Kartar Singh (Minor) Through Guardian Bachan Singh Vs Surjan Singh (Dead) And Ors.

 

Equivalent Citation- 1974 AIR 2161; 1975 SCR (1) 742; 1974 SCC (2) 559

Case type- Special Leave Petition

Case no.- Civil Appeal no. 1888 of 1974

Decided on- 16.08.1974

Petitioner- Kartar Singh (Minor) Through Guardian Bachan Singh

Respondent- Surjan Singh (Dead) And Ors

Justice- Hon’ble Justice A. Alagiriswami, and Hon’ble Justice P. Jaganmohan Reddy

Statues Referred- Hindu Adoptions and Maintenances Act, 1956- Section 4.

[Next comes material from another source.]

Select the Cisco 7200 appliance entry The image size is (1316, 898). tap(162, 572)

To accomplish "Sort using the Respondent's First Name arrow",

Cases referred- Abdhur Rehmani Khan & Ors v. Ragbhir Singh & Anr

Facts

  • The appellant was adopted by Maghi Singh, his grand-father’s brother. Maghi Singh also executed a deed of adoption. After Maghi Singh’s death, another of his brothers, the 1st respondent, filed the suit, which is the subject of this appeal, challenging the adoption and seeking a half-share in Maghi Singh’s property. The claim was dismissed by the Trial Court, but the First Appellate Court upheld the appeal since the giving and taking ceremony had not occurred.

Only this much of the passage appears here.